Bref, il faut que quelque chose nous lie concrètement à un héros. Je pense que ça passe par ce qu'on gère, mais surtout par ce qui est pertinent à gérer. Dans les jeux de sports actuels, j'ai remarqué qu'on en avait parfois trop à gérer. Avant les commandes d'un jeu de hockey étaient simples, on faisait un tir plus une passe, et on gérait le match de manière globale et stratégique. Aujourd'hui les contrôles sont devenus affreusement complexes, si bien qu'on doit à la fois gérer la stratégie du match dans son ensemble, mais aussi le joueur en particulier. Il y a plein d'actions différentes durant le match, puis les contrôles sont encore différents lorsqu'on bloque un joueur contre la vitre, puis encore différents quand on se bagarre. Infernal... C'est comme si Batman avait des contrôles très complexes en plus de sa dimension stratégique, on ne saurait plus où donner de la tête.

C'est la contradiction de cette gen ; les jeux de sports (ceux que j'ai essayé du moins) sont devenus imbuvables car ingérables, et les jeux à histoire sont devenus simplistes avec des héros en mousse. Pourtant les choses à gérer ne rendent pas forcément un jeu plus compliqué ; elles auraient tendance je pense à rendre les déplacements plus précis, et les gameplays plus profonds et intéressants, à peu de frais.

En jouant avec la localisation des dégâts, les impacts de tir, les différentes de calibre, un shooter reste un jeu où on tire sur l'adversaire, mais ces éléments offrent des nouvelles possibilités aux joueurs, et donc des stratégies. Même chose avec la plateforme ; devoir gérer les prises, chercher son chemin, prêter attention à son endurance, ça me semble infiniment plus immersif que de pousser un stick dans une cinématique géante.

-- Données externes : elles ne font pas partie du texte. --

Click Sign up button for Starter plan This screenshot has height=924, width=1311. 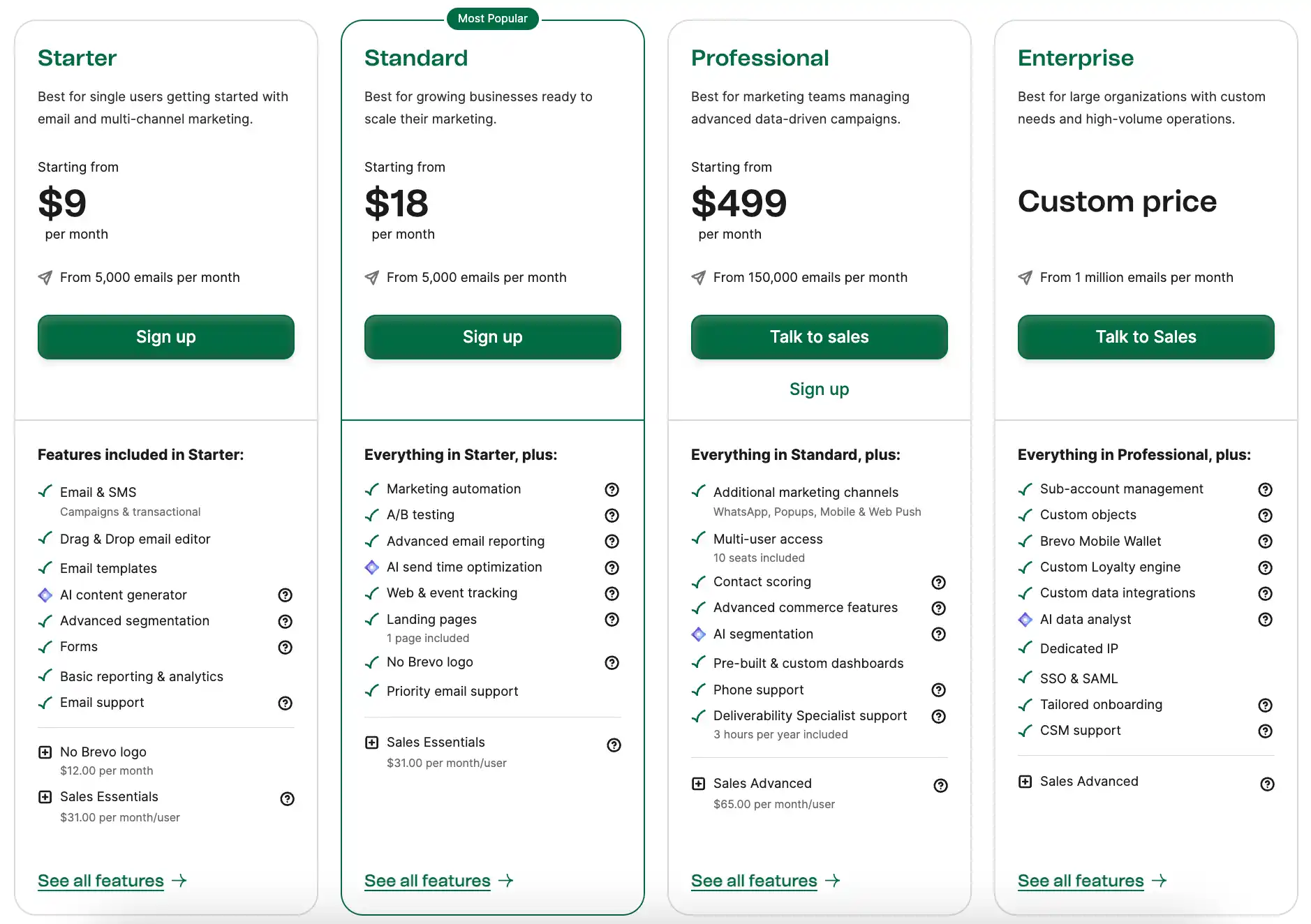coord(166,337)
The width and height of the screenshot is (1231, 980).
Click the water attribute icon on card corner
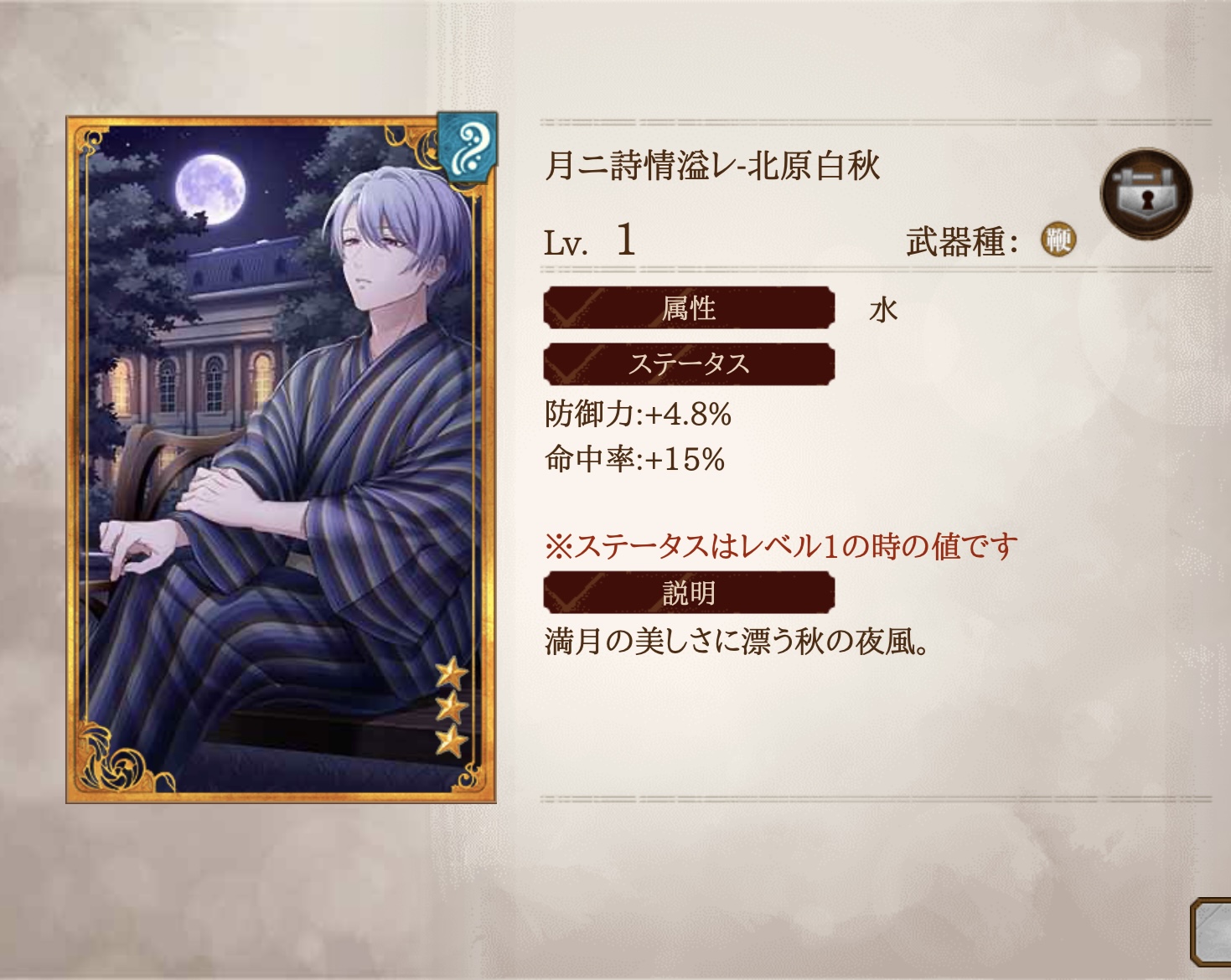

J'ai bien du mal à comprendre le plaisir qu'on peut prendre à un jeu simpliste et limité, basé sur des règles sans corps, âme ni logique, quand visuellement tout hurle au photo-réalisme ou au moins une forme de crédibilité. Je ne ressens rien quand ce que je fais à la manette n'est pas en rapport avec ce qui se déroule à l'écran. Si on doit être réduit à un statut de spectateur face à une image qui bouge, le cinéma fait ça bien mieux que le jeu vidéo.